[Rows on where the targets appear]
###

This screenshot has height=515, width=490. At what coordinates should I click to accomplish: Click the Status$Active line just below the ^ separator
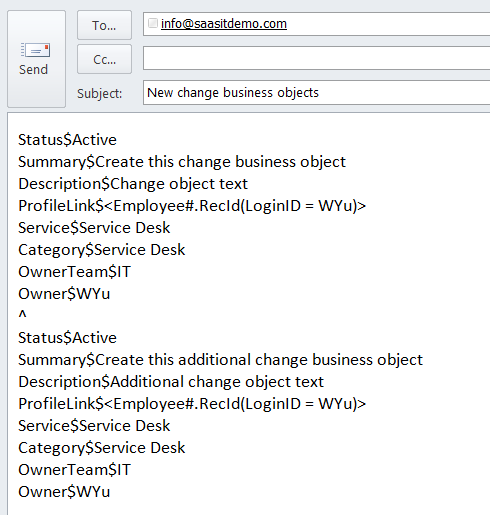[x=67, y=338]
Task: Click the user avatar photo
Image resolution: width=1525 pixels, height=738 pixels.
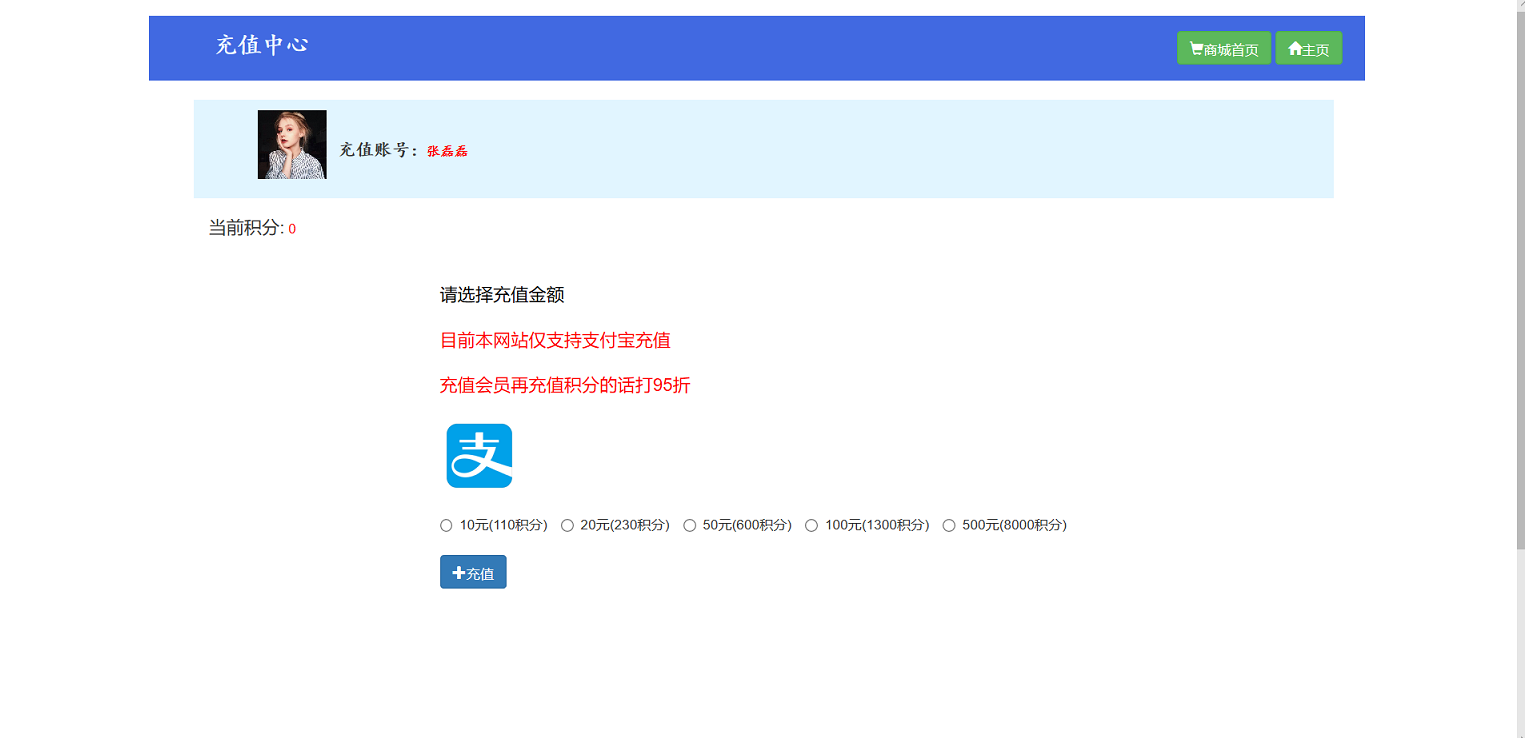Action: coord(292,145)
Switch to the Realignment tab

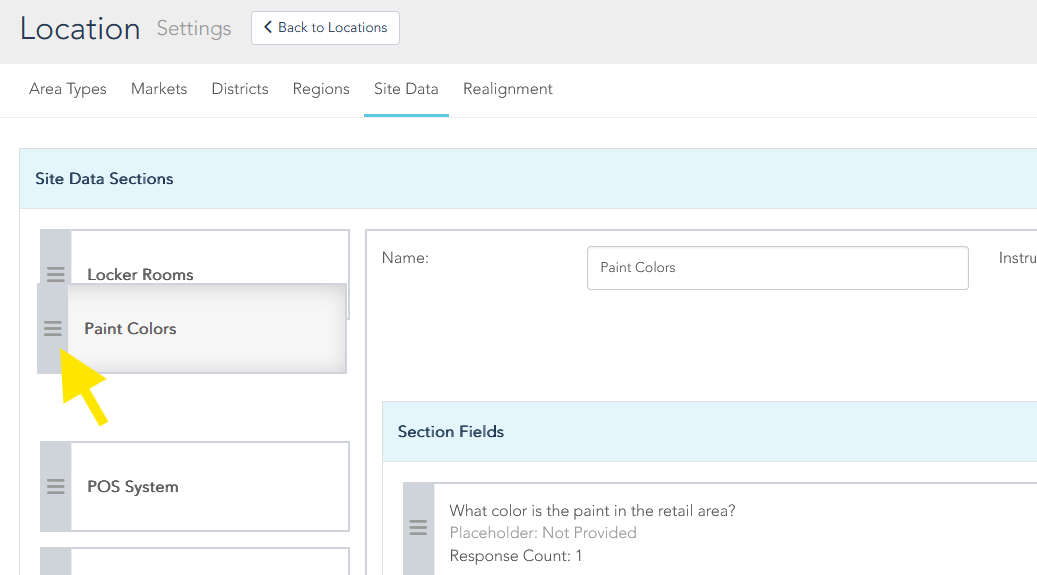click(x=507, y=89)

###

- WRITTEN PROBLEM -
Extract every line of the records above word for word, omitting the pictures.

- EXERCISE SOLUTION -
This screenshot has height=515, width=490. At what coordinates should I click to accomplish: Click the Status$Active line just below the ^ separator
[x=67, y=338]
Task: Click the user avatar photo
Image resolution: width=1525 pixels, height=738 pixels.
Action: coord(292,145)
Switch to the Realignment tab

click(x=507, y=89)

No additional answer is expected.